*** Block opens ***

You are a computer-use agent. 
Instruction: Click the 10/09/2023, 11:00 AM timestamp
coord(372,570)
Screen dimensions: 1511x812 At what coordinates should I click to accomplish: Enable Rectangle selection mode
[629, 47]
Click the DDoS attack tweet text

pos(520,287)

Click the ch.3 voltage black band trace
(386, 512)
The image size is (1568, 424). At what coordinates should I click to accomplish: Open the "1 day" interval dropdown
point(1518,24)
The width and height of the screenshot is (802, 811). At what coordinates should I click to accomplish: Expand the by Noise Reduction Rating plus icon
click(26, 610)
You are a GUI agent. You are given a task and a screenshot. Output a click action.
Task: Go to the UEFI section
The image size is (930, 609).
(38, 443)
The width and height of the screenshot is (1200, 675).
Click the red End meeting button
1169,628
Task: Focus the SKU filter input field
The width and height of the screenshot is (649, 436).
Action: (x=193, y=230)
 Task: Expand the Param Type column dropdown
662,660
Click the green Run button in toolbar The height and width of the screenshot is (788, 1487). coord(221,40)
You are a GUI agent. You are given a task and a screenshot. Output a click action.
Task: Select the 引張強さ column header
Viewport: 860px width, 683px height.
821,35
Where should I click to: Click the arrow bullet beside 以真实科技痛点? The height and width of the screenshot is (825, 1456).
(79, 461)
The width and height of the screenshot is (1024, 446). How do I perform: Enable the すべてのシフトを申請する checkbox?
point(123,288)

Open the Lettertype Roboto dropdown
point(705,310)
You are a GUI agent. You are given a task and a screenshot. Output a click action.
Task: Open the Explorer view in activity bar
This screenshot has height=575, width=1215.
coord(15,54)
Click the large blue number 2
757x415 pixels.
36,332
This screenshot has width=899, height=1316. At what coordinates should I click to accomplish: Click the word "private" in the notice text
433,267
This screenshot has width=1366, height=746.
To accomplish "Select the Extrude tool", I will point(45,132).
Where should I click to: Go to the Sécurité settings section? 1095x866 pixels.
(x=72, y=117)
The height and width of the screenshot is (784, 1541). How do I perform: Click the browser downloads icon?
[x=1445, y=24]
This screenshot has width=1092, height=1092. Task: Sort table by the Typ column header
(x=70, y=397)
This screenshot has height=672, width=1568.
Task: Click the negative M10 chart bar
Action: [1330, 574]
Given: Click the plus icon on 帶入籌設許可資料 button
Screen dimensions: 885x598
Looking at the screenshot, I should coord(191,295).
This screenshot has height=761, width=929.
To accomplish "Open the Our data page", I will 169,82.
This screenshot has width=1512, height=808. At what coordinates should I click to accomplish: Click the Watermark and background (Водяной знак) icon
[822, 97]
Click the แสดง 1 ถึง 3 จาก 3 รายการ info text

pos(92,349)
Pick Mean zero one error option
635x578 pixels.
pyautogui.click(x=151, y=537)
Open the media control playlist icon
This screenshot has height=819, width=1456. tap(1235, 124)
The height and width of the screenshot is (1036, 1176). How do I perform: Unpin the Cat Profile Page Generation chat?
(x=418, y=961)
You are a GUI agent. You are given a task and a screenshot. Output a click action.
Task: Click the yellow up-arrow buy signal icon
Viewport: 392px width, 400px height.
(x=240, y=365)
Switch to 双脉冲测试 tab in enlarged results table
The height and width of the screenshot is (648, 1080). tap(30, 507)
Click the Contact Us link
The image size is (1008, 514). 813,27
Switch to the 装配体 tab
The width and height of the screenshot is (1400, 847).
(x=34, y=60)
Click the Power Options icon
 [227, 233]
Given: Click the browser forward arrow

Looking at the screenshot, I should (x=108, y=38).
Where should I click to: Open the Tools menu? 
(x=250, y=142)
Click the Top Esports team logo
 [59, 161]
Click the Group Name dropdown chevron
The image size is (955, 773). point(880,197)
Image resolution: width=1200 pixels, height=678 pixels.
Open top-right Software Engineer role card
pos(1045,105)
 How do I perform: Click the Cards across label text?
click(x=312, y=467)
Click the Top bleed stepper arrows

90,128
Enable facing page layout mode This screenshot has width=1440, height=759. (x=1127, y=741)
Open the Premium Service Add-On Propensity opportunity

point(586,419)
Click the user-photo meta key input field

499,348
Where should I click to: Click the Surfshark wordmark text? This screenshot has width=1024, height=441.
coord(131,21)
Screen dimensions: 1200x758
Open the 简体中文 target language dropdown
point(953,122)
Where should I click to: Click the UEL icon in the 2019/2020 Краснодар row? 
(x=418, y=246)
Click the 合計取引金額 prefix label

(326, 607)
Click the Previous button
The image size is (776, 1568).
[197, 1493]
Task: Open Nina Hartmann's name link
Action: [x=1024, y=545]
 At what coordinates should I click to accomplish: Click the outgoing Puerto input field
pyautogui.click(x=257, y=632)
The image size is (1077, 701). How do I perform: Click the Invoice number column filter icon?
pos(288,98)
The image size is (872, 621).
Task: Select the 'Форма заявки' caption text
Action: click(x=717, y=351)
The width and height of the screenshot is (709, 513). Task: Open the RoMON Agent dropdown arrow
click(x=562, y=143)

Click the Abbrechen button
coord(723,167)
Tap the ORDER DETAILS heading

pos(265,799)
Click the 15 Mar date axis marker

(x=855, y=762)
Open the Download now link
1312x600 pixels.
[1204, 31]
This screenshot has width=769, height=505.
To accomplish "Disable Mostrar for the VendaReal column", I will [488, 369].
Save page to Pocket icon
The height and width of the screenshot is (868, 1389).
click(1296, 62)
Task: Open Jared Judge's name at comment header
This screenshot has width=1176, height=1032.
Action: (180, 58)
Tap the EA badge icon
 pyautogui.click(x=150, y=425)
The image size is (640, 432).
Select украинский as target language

*** Block closes ***

Return the data in full, exactly as it appears above.

Exercise answer >>
You are a computer-use agent. 
Instruction: Click the 10/09/2023, 11:00 AM timestamp
coord(372,570)
Screen dimensions: 1511x812 At what coordinates should I click to accomplish: Enable Rectangle selection mode
[629, 47]
Click the DDoS attack tweet text

pos(520,287)

Click the ch.3 voltage black band trace
(386, 512)
The image size is (1568, 424). At what coordinates should I click to accomplish: Open the "1 day" interval dropdown
point(1518,24)
The width and height of the screenshot is (802, 811). At what coordinates should I click to accomplish: Expand the by Noise Reduction Rating plus icon
click(26, 610)
You are a GUI agent. You are given a task and a screenshot. Output a click action.
Task: Go to the UEFI section
The image size is (930, 609).
(38, 443)
The width and height of the screenshot is (1200, 675).
Click the red End meeting button
1169,628
Task: Focus the SKU filter input field
The width and height of the screenshot is (649, 436).
Action: (x=193, y=230)
 Task: Expand the Param Type column dropdown
662,660
Click the green Run button in toolbar The height and width of the screenshot is (788, 1487). coord(221,40)
You are a GUI agent. You are given a task and a screenshot. Output a click action.
Task: Select the 引張強さ column header
Viewport: 860px width, 683px height.
821,35
Where should I click to: Click the arrow bullet beside 以真实科技痛点? The height and width of the screenshot is (825, 1456).
(79, 461)
The width and height of the screenshot is (1024, 446). How do I perform: Enable the すべてのシフトを申請する checkbox?
point(123,288)

Open the Lettertype Roboto dropdown
point(705,310)
You are a GUI agent. You are given a task and a screenshot. Output a click action.
Task: Open the Explorer view in activity bar
This screenshot has height=575, width=1215.
coord(15,54)
Click the large blue number 2
757x415 pixels.
36,332
This screenshot has width=899, height=1316. At what coordinates should I click to accomplish: Click the word "private" in the notice text
433,267
This screenshot has width=1366, height=746.
To accomplish "Select the Extrude tool", I will point(45,132).
Where should I click to: Go to the Sécurité settings section? 1095x866 pixels.
(x=72, y=117)
The height and width of the screenshot is (784, 1541). How do I perform: Click the browser downloads icon?
[x=1445, y=24]
This screenshot has width=1092, height=1092. Task: Sort table by the Typ column header
(x=70, y=397)
This screenshot has height=672, width=1568.
Task: Click the negative M10 chart bar
Action: [1330, 574]
Given: Click the plus icon on 帶入籌設許可資料 button
Screen dimensions: 885x598
Looking at the screenshot, I should coord(191,295).
This screenshot has height=761, width=929.
To accomplish "Open the Our data page", I will 169,82.
This screenshot has width=1512, height=808. At what coordinates should I click to accomplish: Click the Watermark and background (Водяной знак) icon
[822, 97]
Click the แสดง 1 ถึง 3 จาก 3 รายการ info text

pos(92,349)
Pick Mean zero one error option
635x578 pixels.
pyautogui.click(x=151, y=537)
Open the media control playlist icon
This screenshot has height=819, width=1456. tap(1235, 124)
The height and width of the screenshot is (1036, 1176). How do I perform: Unpin the Cat Profile Page Generation chat?
(x=418, y=961)
You are a GUI agent. You are given a task and a screenshot. Output a click action.
Task: Click the yellow up-arrow buy signal icon
Viewport: 392px width, 400px height.
(x=240, y=365)
Switch to 双脉冲测试 tab in enlarged results table
The height and width of the screenshot is (648, 1080). tap(30, 507)
Click the Contact Us link
The image size is (1008, 514). 813,27
Switch to the 装配体 tab
The width and height of the screenshot is (1400, 847).
(x=34, y=60)
Click the Power Options icon
 [227, 233]
Given: Click the browser forward arrow

Looking at the screenshot, I should (x=108, y=38).
Where should I click to: Open the Tools menu? 
(x=250, y=142)
Click the Top Esports team logo
 [59, 161]
Click the Group Name dropdown chevron
The image size is (955, 773). point(880,197)
Image resolution: width=1200 pixels, height=678 pixels.
Open top-right Software Engineer role card
pos(1045,105)
 How do I perform: Click the Cards across label text?
click(x=312, y=467)
Click the Top bleed stepper arrows

90,128
Enable facing page layout mode This screenshot has width=1440, height=759. (x=1127, y=741)
Open the Premium Service Add-On Propensity opportunity

point(586,419)
Click the user-photo meta key input field

499,348
Where should I click to: Click the Surfshark wordmark text? This screenshot has width=1024, height=441.
coord(131,21)
Screen dimensions: 1200x758
Open the 简体中文 target language dropdown
point(953,122)
Where should I click to: Click the UEL icon in the 2019/2020 Краснодар row? 
(x=418, y=246)
Click the 合計取引金額 prefix label

(326, 607)
Click the Previous button
The image size is (776, 1568).
[197, 1493]
Task: Open Nina Hartmann's name link
Action: [x=1024, y=545]
 At what coordinates should I click to accomplish: Click the outgoing Puerto input field
pyautogui.click(x=257, y=632)
The image size is (1077, 701). How do I perform: Click the Invoice number column filter icon?
pos(288,98)
The image size is (872, 621).
Task: Select the 'Форма заявки' caption text
Action: click(x=717, y=351)
The width and height of the screenshot is (709, 513). Task: Open the RoMON Agent dropdown arrow
click(x=562, y=143)

Click the Abbrechen button
coord(723,167)
Tap the ORDER DETAILS heading

pos(265,799)
Click the 15 Mar date axis marker

(x=855, y=762)
Open the Download now link
1312x600 pixels.
[1204, 31]
This screenshot has width=769, height=505.
To accomplish "Disable Mostrar for the VendaReal column", I will [488, 369].
Save page to Pocket icon
The height and width of the screenshot is (868, 1389).
click(1296, 62)
Task: Open Jared Judge's name at comment header
This screenshot has width=1176, height=1032.
Action: (180, 58)
Tap the EA badge icon
 pyautogui.click(x=150, y=425)
The image size is (640, 432).
Select украинский as target language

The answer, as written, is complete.